Os diálogos é que me deram ânsias. Não sei se é problema de tradução ou se já são assim de origem, mas estão mesmo muito maus. Artificiais, ridículos e muitas vezes desnecessárias, já que a arte é tão expressiva que conta a história praticamente sozinha.

Basicamente, os Inumanos são os descendentes de uma antiga raça extraterrestre, e vivem isolados e sossegados num canto escondido do nosso planeta, até ao momento em que o que sobra dessa raça extraterrestre aparece, sob a forma de Ronan, o Acusador (um dos vilões do próximo filme da Marvel, Guardians of the Galaxy).

A partir daí há porrada, traições, chantagem, esquemas políticos que brincam com as hierarquias de várias galáxias, e por aí fora, numa mistura entre space opera e a "comum" história de super-heróis.

Não fiquei fascinado, em grande parte graças aos diálogos execráveis, mas fiquei certamente com curiosidade, e se a oportunidade surgir, não hesitarei em ler mais sobre este grupo.

segunda-feira, 7 de abril de 2014

X-Men #2


Argumento: Brian Michael Bendis
Desenho: Stuart Immonen, David Marquez
Tradução: Filipe Faria

Opinião: Como se pode ver pela capa, este segundo número é bastante focado em Jean Grey, uma das mutantes mais poderosas, controversas e ressuscitadas de sempre. Não tenho a certeza se sou grande fã dela, porque além dos momentos overpowered, não me parece a personagem com as melhores escolhas à face da terra (quem é que no seu perfeito juízo gosta mais do Ciclope do que do Wolverine?).

No entanto fiquei agradado com a forma como aparece nesta nova linha narrativa. Depois de no primeiro número Hank McCoy, o Besta, ter andado a brincar com o passado e o futuro, eis que nos deparamos com a situação crítica de ter o Ciclope do presente e o seu bando de mutantes renegados e ligeiramente fascistas a esbarrarem com os X-Men originais.

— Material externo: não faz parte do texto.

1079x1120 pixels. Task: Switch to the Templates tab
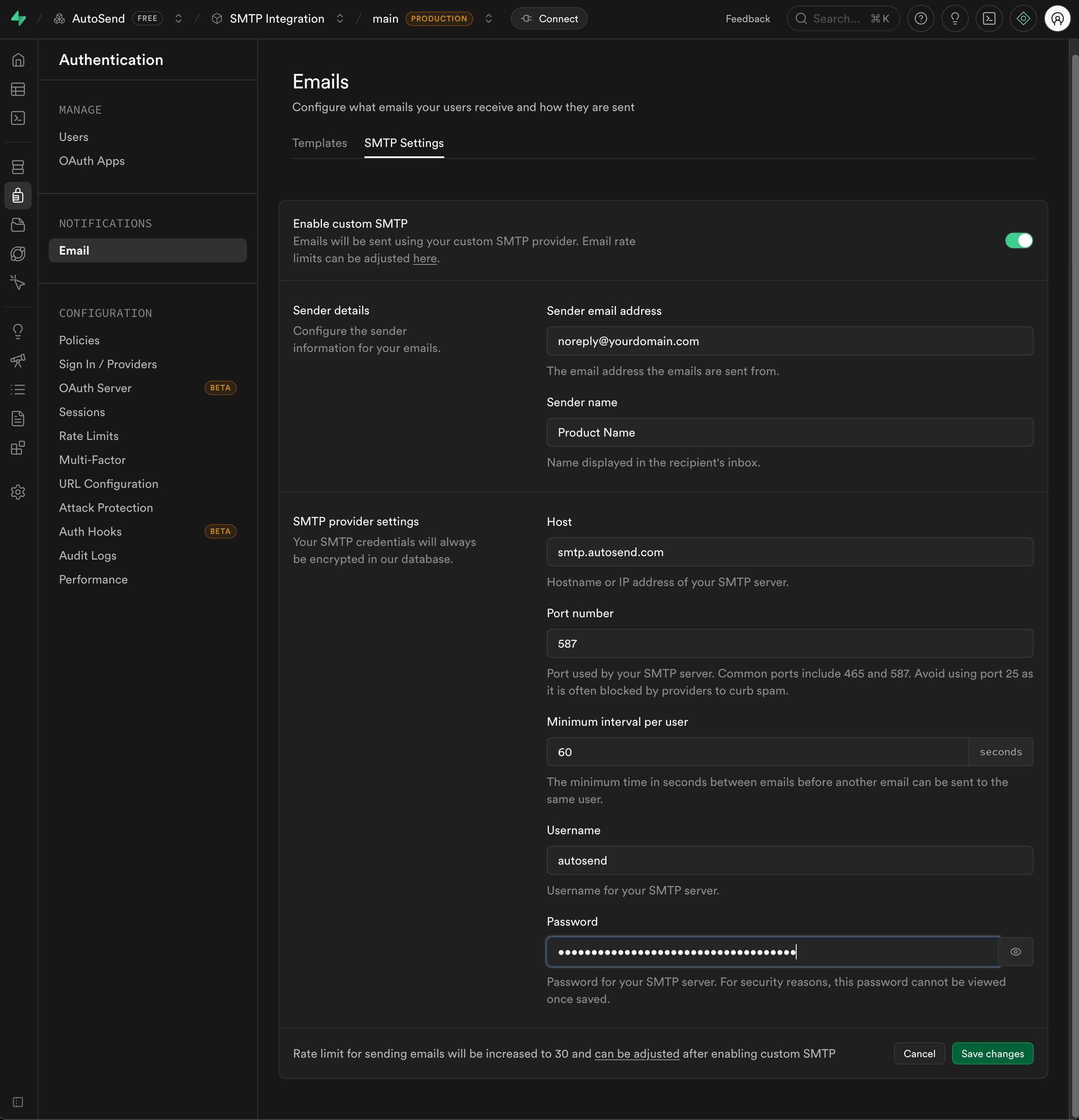tap(320, 143)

Não é das piores histórias que já vi, e o motivo de Besta é bastante razoável, ainda que um bocadinho demasiado complicado: quer confrontar Ciclope com uma versão sua mais inocente, para que ganhe consciência do quão errada é a sua conduta actual.

Pessoalmente não percebo bem como é que isto é mais simples do que dar-lhe um enxerto de porrada até ganhar juízo, ou tentar dialogar de forma razoável com aquele que é um dos membros mais pacifistas e choninhas dos X-Men. Mas é assim que funciona no mundo dos super-heróis!

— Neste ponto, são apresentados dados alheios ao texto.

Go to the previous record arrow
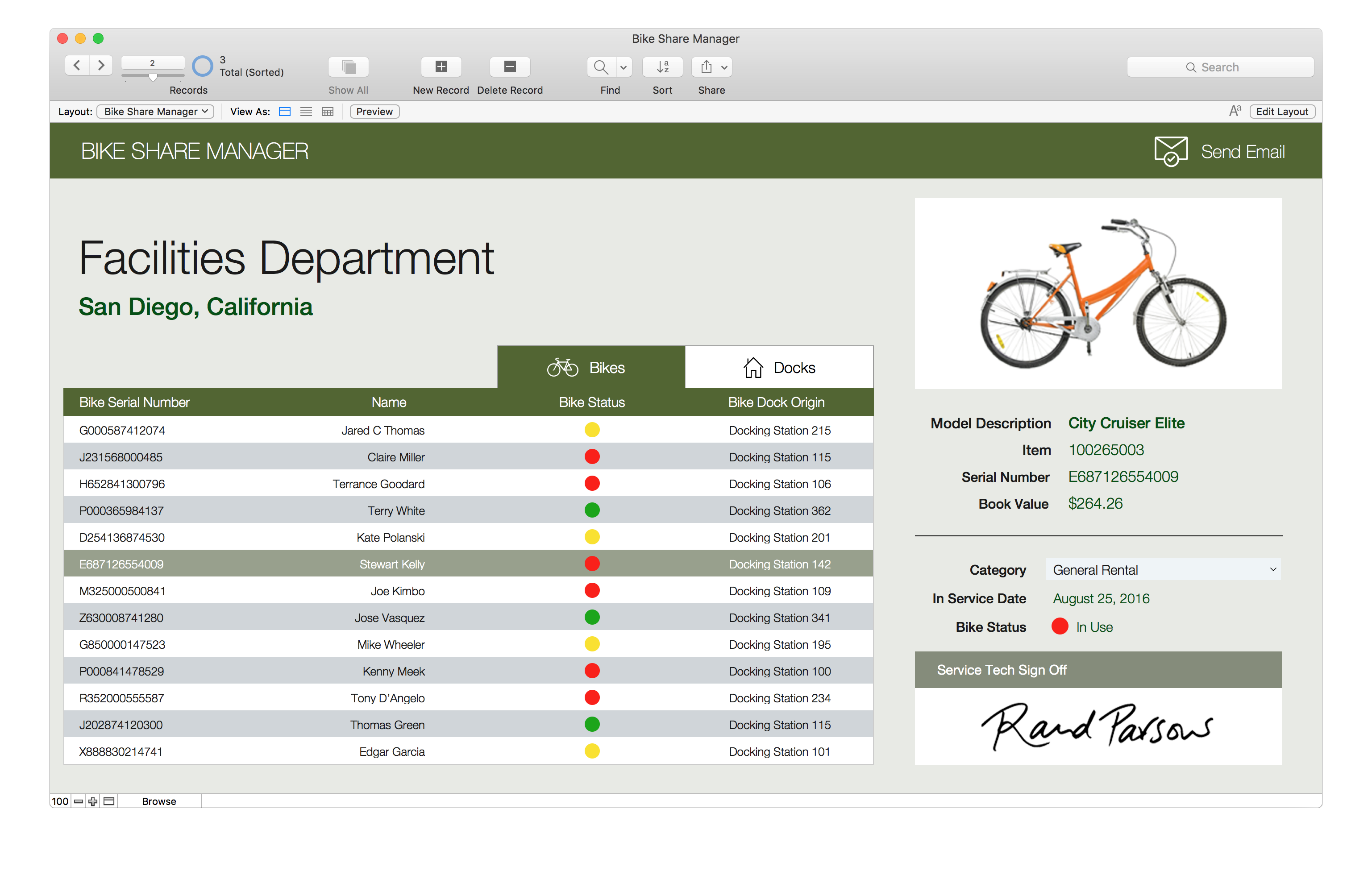The height and width of the screenshot is (879, 1372). [77, 65]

Como não podia deixar de ser, a história está recheada de confrontos, encontros, reencontros e comparações entre os X-Men originais e os actuais. O Hank McCoy do passado passa o tempo todo a tentar salvar o seu eu futuro, cuja mutação auto-infligida (a que o deixou peludo e azul) o está a matar; o Homem de Gelo do futuro e o do passado passam o tempo a comparar-se um ao outro e a assustarem-se um com o outro; o Ciclope do passado consegue tornar-se mais irritante do que o Ciclope original; o Anjo original acha estranho que o seu eu futuro não esteja em lado nenhum, e o momento em que o encontra é dos mais peculiares; e quase todas as personagens olham para a Jean Grey do passado com um misto de saudade e horror.

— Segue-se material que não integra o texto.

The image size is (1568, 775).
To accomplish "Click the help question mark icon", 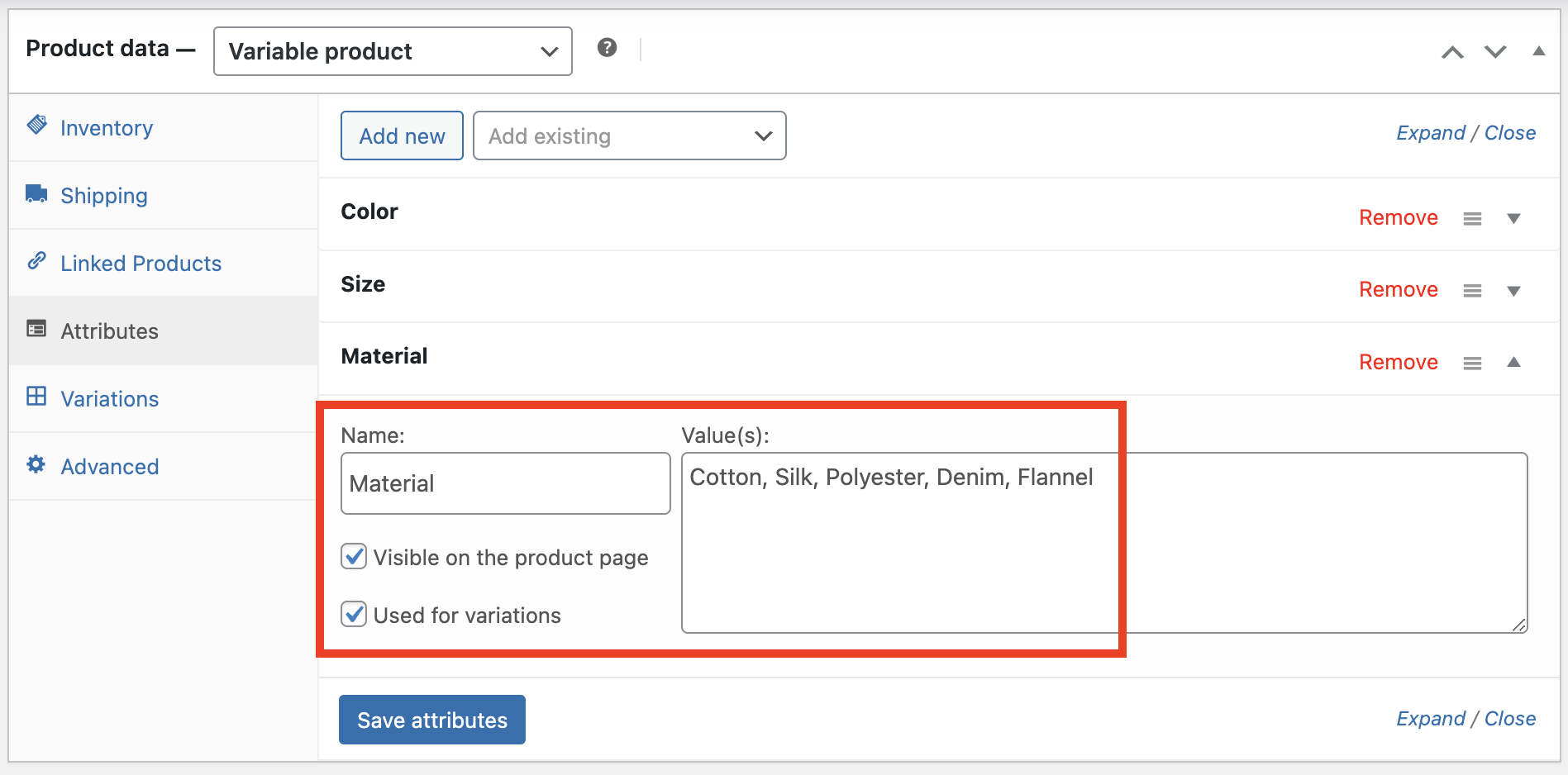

No entanto a história acaba por se focar mais na personagem de Jean Grey, que por um lado é a causa de muita coisa má que aconteceu a este grupo de rejeitados da sociedade, mas que por outro sempre foi um dos seus membros mais valiosos, poderosos e icónicos. Achei muito interessante a forma como as personagens lidam com ele: desde Wolverine, sempre durão mas claramente quase a quebrar, a Kitty Pride, que não era a maior fã de Jean, mas que cria uma ligação muito forte com esta Jean.

Por esse lado, as relações ficaram muito bem exploradas. Já para não falar que a interacção entre os Homens de Gelo e os Bestas é hilariante e espectacular.

Agora, onde é que isto vai levar? O confronto entre o grupo de Ciclope o grupo de X-Men "oficial", ajudado pelos X-Men originais, ainda deve andar longe. Pelo menos o definitivo. Mas os jovens pareciam bastante determinados. Não tenho a certeza de quais as consequências que isso vai trazer, mas estou certamente curioso. Apenas gostava de ver mais explicações, ou melhor, mais dicas das relações anteriores, porque isto de cair aqui de pára-quedas, por muito reset que tenha havido, só é engraçado até um certo ponto. Mas tirando isso... Bom trabalho que para aqui vai.